HUD has posted the PBCA awardees list and final PBCA transition guide at the Section 8 contract administrator webpage, located here: http://portal.hud.gov/hudportal/documents/huddoc?id=ca_awards.pdf
HUD received 150 applications for 53 contracts. Most states received two or more applications. Only 10 states/contracts had no competition. HUD said that 28 states/contracts will see a change in contract administrators because of the rebid, including several large states. Thirty-two states will be administered by state housing finance agencies (HFA), down from 35 HFAs currently acting as PBCAs. Some HFAs will be serving more than one state. No awardees came close to the contract limits specified in the ACC.

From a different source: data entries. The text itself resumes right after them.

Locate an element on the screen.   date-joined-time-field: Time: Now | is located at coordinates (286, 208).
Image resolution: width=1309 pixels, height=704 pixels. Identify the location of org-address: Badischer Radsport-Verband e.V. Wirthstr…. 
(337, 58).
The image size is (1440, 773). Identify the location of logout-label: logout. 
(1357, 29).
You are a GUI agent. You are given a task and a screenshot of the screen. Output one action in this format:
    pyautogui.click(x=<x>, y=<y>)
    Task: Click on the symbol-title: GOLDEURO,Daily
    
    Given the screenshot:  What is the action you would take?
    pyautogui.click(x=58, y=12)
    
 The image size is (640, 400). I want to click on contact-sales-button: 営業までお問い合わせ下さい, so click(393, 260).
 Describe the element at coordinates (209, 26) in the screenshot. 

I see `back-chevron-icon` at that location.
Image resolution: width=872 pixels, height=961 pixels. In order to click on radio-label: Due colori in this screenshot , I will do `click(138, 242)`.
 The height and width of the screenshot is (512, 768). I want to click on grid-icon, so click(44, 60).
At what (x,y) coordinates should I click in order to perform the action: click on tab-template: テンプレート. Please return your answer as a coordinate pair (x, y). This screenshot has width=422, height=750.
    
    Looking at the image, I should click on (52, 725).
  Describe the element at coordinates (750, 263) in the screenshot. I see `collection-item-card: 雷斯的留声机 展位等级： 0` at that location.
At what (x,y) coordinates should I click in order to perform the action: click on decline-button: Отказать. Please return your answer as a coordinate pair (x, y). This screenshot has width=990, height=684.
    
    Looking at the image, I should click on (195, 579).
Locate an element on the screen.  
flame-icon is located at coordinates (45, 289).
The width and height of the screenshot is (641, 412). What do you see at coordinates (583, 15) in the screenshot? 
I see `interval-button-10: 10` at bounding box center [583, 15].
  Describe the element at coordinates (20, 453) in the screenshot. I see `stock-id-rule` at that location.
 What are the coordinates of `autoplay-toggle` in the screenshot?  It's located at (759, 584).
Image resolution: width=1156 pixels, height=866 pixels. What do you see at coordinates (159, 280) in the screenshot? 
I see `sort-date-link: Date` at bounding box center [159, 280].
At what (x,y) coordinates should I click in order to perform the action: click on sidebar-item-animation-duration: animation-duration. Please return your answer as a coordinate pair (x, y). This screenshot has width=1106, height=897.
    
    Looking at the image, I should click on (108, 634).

In terms of methodology, HUD first rated each applicant on a "quality score" based on capacity, technological proficiency, quality control plans, etc. A threshold quality score was set and applicants above the threshold quality score went on to the second phase of the selection process. In the second phase, HUD looked at each fee proposal and divided the quality score by the fee proposal to come up with a ratio of quality by fee to determine rankings. HUD explained that this methodology resulted in selections based on quality and cost. The highest ranked applicant for a state received the contract.
The process for awarding the new ACC contracts is being conducted the same as the rules for a NOFA, and as a result, there will not be any opportunity for appeals. Applicants who were not selected can request a "debriefing" from HUD staff to hear the details on why they were not selected. There will not be appeals process for the rebid nor will any applications, including those of the winners, be made public.
The contracts will initially be for two years. HUD said after the first year they will evaluate the PBCAs and the process to determine if it wants to rebid some or all of the contracts of if the Department will extend the contracts.
If there is a contract transition between PBCAs, HUD will ask software providers to do a PBCA to PBCA transfer of the five-year data baseline required in the ACC. HUD will also work to ensure that owners are not impacted by the transition.
The Department informed NAHMA and industry colleagues that the rebid would save HUD close to $100 million in project-based Section 8 administration of the ACC costs for FY 2012 when compared to FY 2011 administration costs, which are $326 million.
If FY 2012 appropriations are not completed on time and there is a continuing resolution, HUD believes they will still be able to complete the PBCA 90 day transition by October 1, unless there is a government shut down.